I haven’t been a serious comic fan in a long time. It’s nothing against the form–graphic, visual storytelling is as valid as the novel, the short story or the TV series–but my own life changed in such a way that the tales being told in the medium stopped speaking to me somewhere in the 1990s.
But when I read that Miracleman was coming back, I felt a stirring of that old enthusiasm. Because Miracleman (or Marvelman as he was known in his native UK) was the best comic series I ever read.
Brief history: In the 1980s, writer Alan Moore (Watchmen, Swamp Thing, V for Vendetta) resurrected the British version of Captain Marvel, a light kids’ hero comic, as a dark commentary on the Britain of his day. He also, because he’s brilliant, used it as a way to show what the then-real world would become if a character as omnipotent as Superman really did appear in our midst.

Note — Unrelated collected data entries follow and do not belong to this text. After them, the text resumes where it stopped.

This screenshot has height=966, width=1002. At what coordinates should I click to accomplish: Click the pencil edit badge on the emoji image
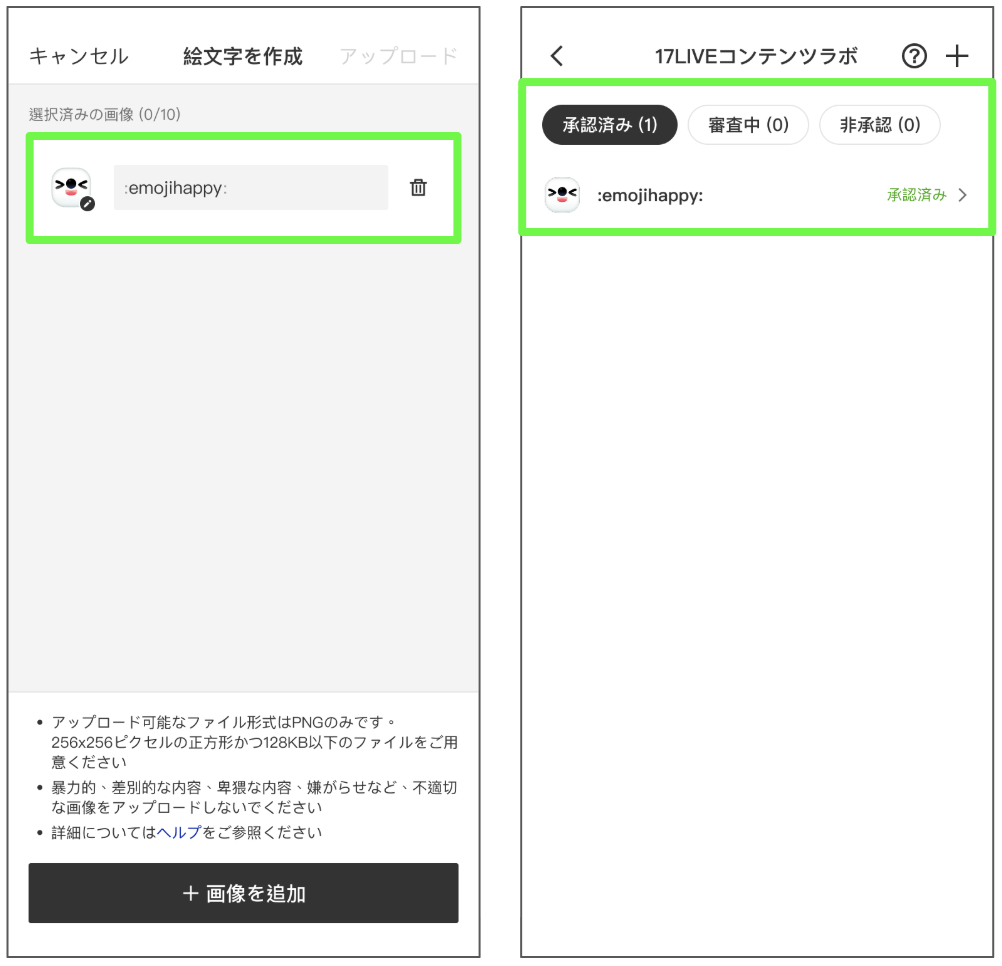88,204
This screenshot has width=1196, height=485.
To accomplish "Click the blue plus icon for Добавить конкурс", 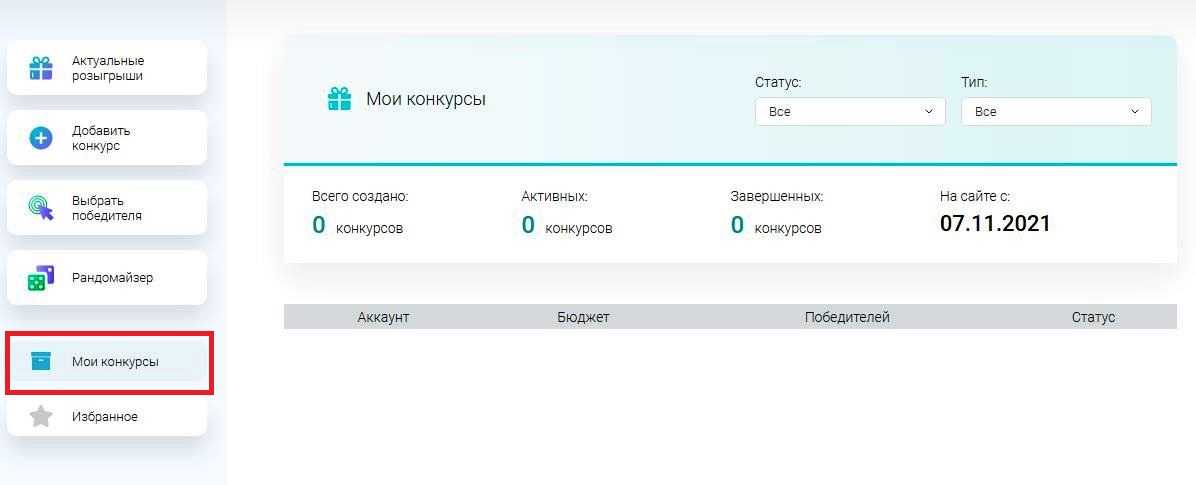I will (x=41, y=138).
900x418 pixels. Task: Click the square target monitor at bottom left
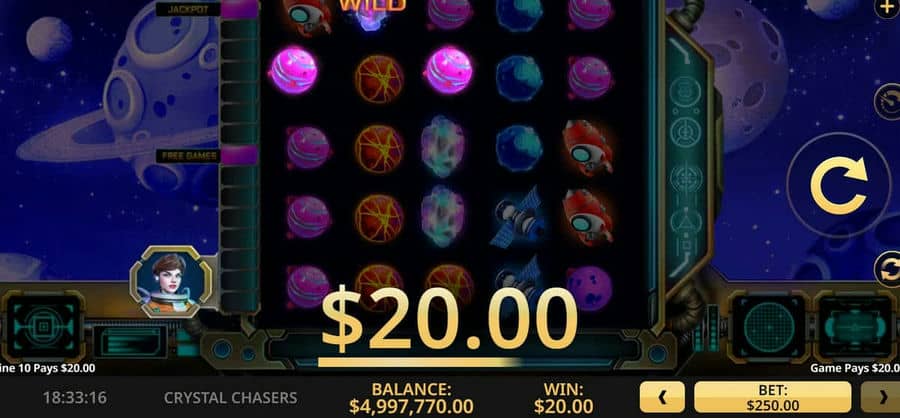point(44,326)
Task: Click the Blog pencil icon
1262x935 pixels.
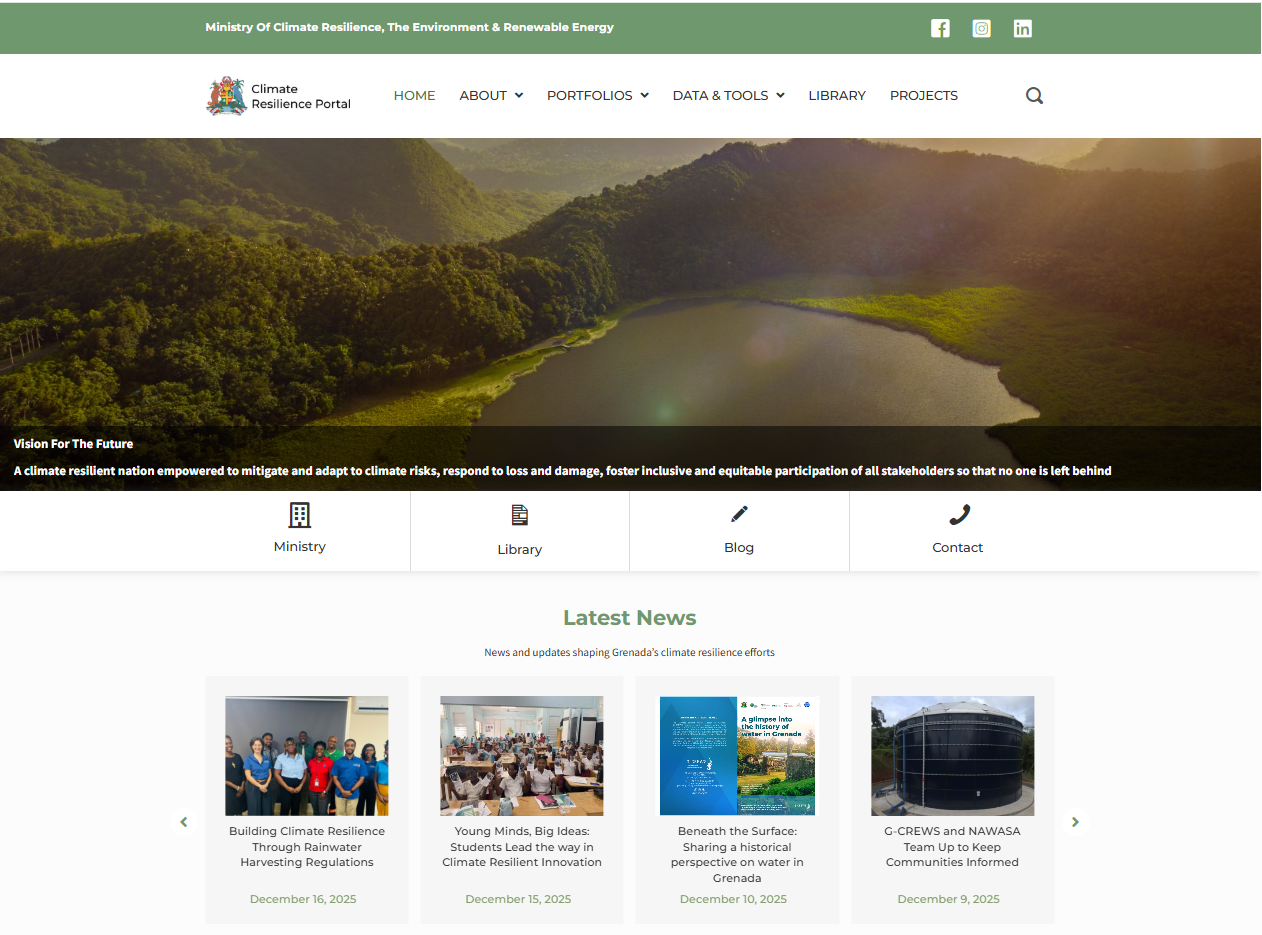Action: tap(739, 514)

He didn’t shy from depicting the horrible things men, and supermen, could do to each other, and to the rest of us. But through it all were rays of hope, and love, and a belief in the future.
One of the things that made Miracleman so noteworthy was that the company producing it, Eclipse, couldn’t seem to make it appear on a regular schedule. The gap between the cliffhanger at the end of issue 6 and its resolution in issue 7 was months. And this was all prior to the internet, so there was no reliable source of information for fans like me, attending college in Tennessee and dependent on the whims of the local shop owner (a teenage whiz kind indulged by his parents with a comic shop nestled inside their antiques store). We could only show up every week and hope for the best.
But it was all worthwhile for the story Moore was telling.
When you mention Miracleman today, you often get blank looks: fans know the name, but few people younger than me have ever read it. The series, including the graphic novel issue collections, have been out of print for probably twenty years, due to a rights tangle than has only now been resolved (thanks to Neil Gaiman’s artistic and socio-economic muscle). Gaiman took over for Moore as the series writer, and had the thankless task of continuing a story that had effectively ended, much like Twin Peaks after they solved the murder of Laura Palmer. And as part of the new run, Gaiman will “conclude” the series, with new issues once the old ones have been reprinted.
Of course, all that is marketing, and that’s fine. You have to attract attention. But the true story of Miracleman finished with Alan Moore’s issue #16, and to have that story back in print after all this time is nothing but good news.
So if you don’t know what KIMOTA! means…soon, you will.